**WORK REQUEST**
Pictures excluded, retype the lines from the one containing "Task: Click the blue rounded square logo icon" through the last line of the data below, both included.

**DATASET EXTRACT**
——

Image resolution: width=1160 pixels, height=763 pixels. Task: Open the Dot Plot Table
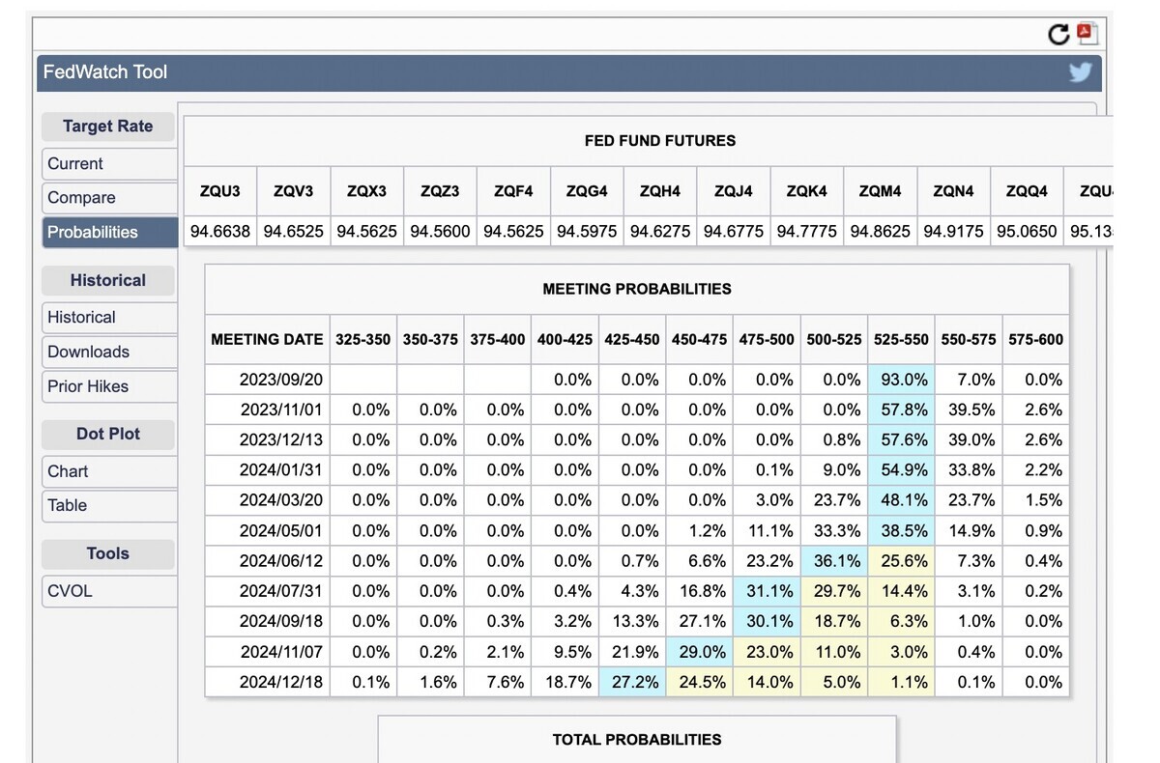(110, 505)
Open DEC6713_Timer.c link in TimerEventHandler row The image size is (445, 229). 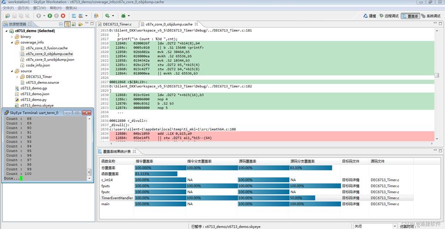pos(385,198)
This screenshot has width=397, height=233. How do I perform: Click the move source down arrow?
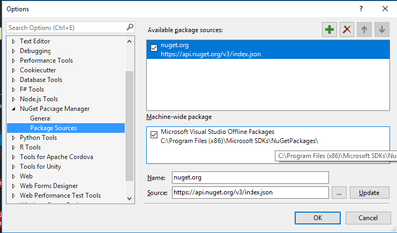pyautogui.click(x=381, y=29)
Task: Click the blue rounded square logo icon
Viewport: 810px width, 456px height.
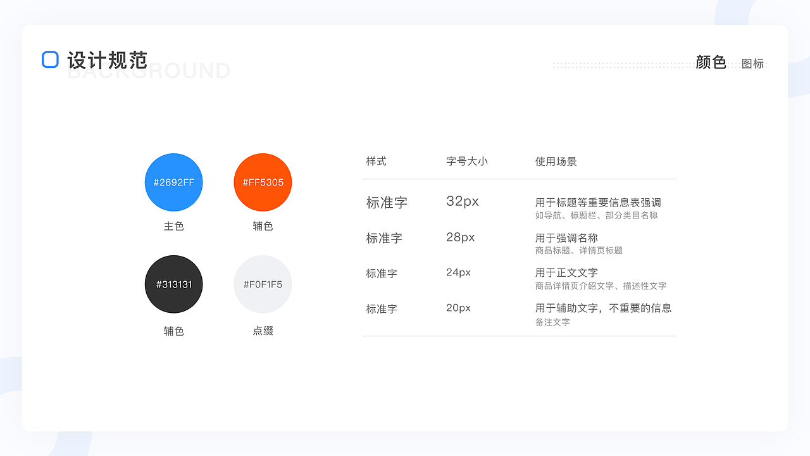Action: pos(49,60)
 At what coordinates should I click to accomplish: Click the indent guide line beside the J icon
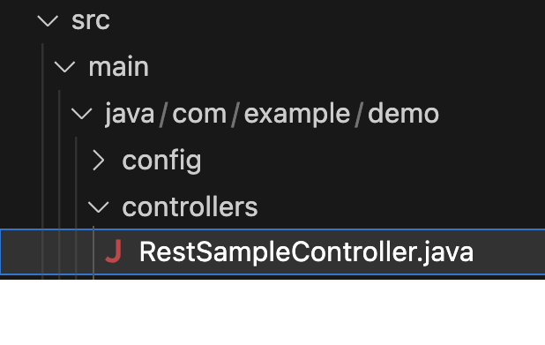pos(93,251)
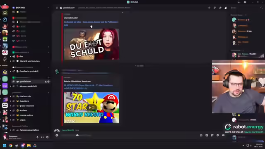
Task: Open user settings gear icon
Action: click(x=47, y=137)
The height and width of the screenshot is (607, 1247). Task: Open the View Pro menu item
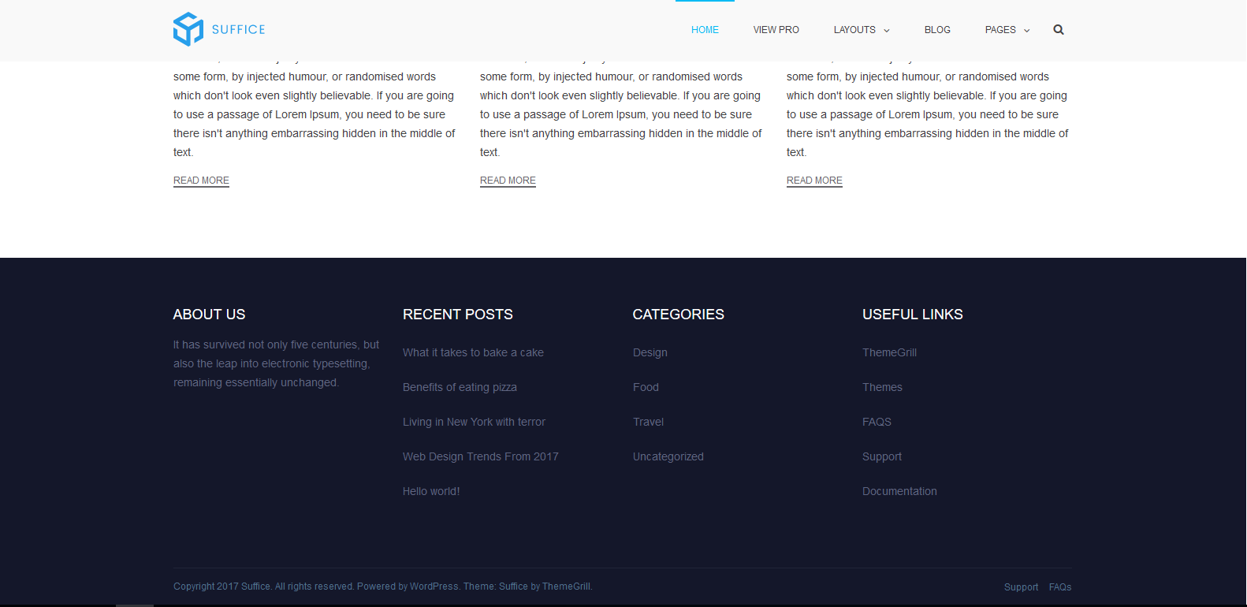coord(776,30)
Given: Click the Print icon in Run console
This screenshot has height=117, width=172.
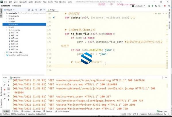Looking at the screenshot, I should click(x=8, y=96).
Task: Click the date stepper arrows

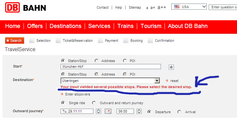Action: click(x=99, y=111)
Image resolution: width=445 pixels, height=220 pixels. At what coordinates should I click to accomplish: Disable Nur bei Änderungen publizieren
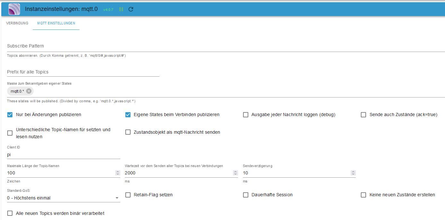[x=10, y=114]
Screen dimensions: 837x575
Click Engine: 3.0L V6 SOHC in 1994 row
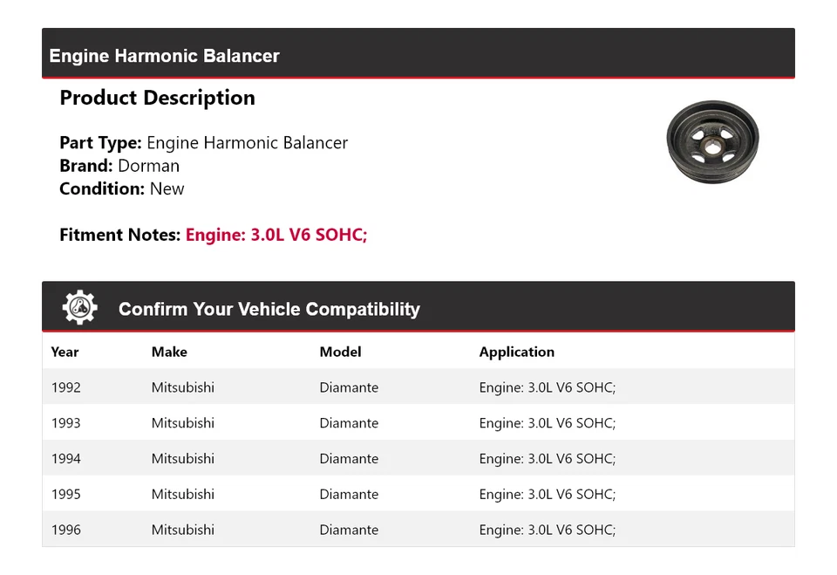point(548,458)
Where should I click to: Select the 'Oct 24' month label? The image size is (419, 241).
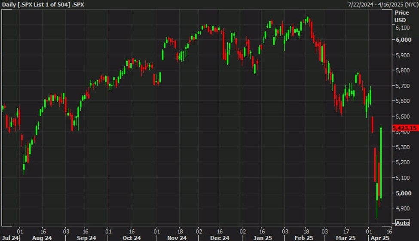coord(132,238)
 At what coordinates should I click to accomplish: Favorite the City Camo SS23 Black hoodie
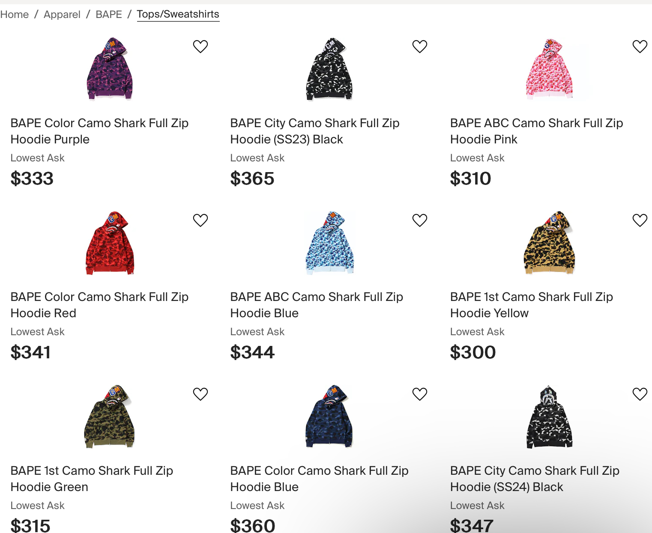point(420,46)
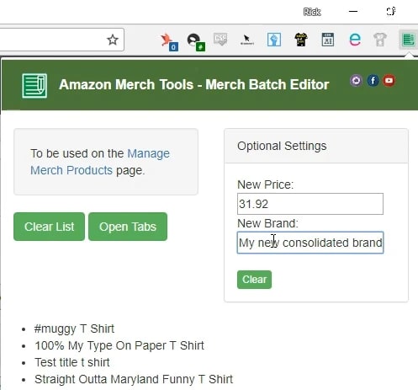
Task: Open the calendar extension icon
Action: click(x=327, y=40)
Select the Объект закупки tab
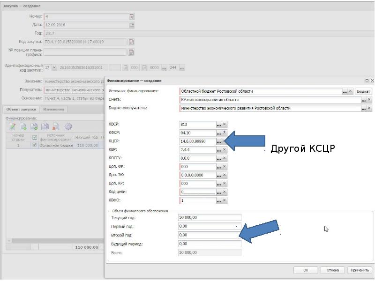Screen dimensions: 375x281 (21, 109)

——

**RESULT OF THIS TASK**
Task: Click the blue rounded square logo icon
Viewport: 810px width, 456px height.
Action: pos(49,60)
 At what coordinates should I click to accomplish: Click the indent guide line beside the J icon
pos(93,251)
Task: Open user settings gear icon
Action: click(x=47, y=137)
The height and width of the screenshot is (607, 1247). Task: Open the View Pro menu item
coord(776,30)
Given: Click the Print icon in Run console
This screenshot has height=117, width=172.
Looking at the screenshot, I should click(x=8, y=96).
Task: Click the date stepper arrows

Action: click(x=99, y=111)
Image resolution: width=445 pixels, height=220 pixels. At what coordinates should I click to accomplish: Disable Nur bei Änderungen publizieren
[x=10, y=114]
Screen dimensions: 837x575
Click Engine: 3.0L V6 SOHC in 1994 row
point(548,458)
Where should I click to: Select the 'Oct 24' month label? The image size is (419, 241).
coord(132,238)
 At what coordinates should I click to accomplish: Favorite the City Camo SS23 Black hoodie
point(420,46)
Task: Open the calendar extension icon
Action: click(x=327, y=40)
Select the Объект закупки tab
Screen dimensions: 375x281 (21, 109)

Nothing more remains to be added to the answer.